— GIVEN DATA —
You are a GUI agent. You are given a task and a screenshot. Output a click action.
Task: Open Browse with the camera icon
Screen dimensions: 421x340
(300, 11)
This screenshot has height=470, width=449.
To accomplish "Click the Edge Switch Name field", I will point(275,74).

...

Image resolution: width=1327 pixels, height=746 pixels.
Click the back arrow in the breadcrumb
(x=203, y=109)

* * *

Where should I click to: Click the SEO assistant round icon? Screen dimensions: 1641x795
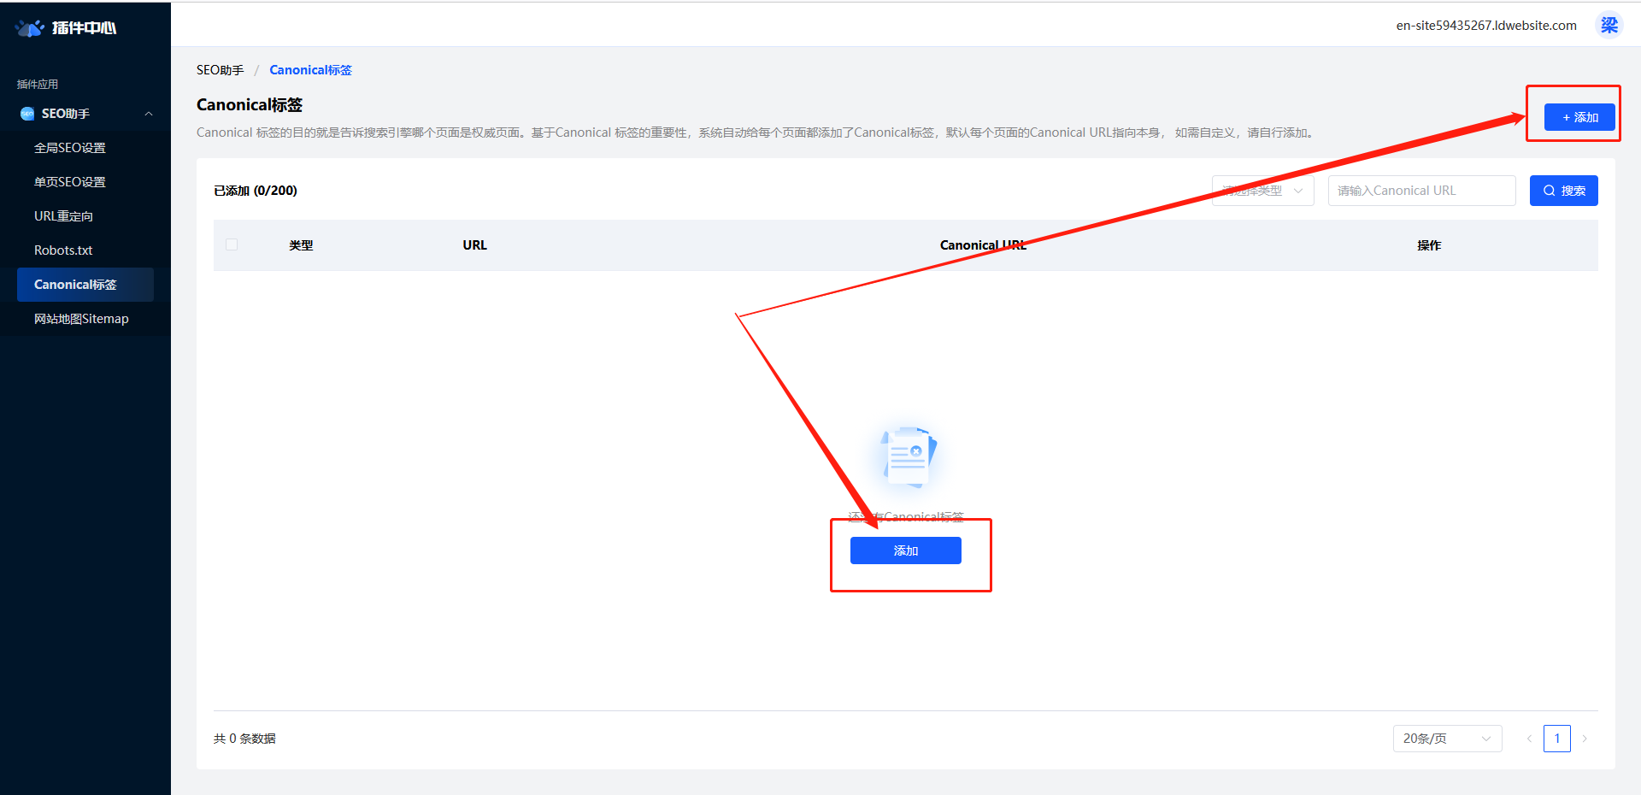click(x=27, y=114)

— GIVEN TASK —
Rewrite the lines that begin at the one containing "This screenshot has height=470, width=449." and end after the one containing "I will point(275,74).", requests included, multiplying every coordinate in the answers by 1.95 and rounding each result to a whole number, with halves rounded up. Give only these lines.

— IN RESPONSE —
This screenshot has height=470, width=449.
To accomplish "Click the Edge Switch Name field", I will point(536,144).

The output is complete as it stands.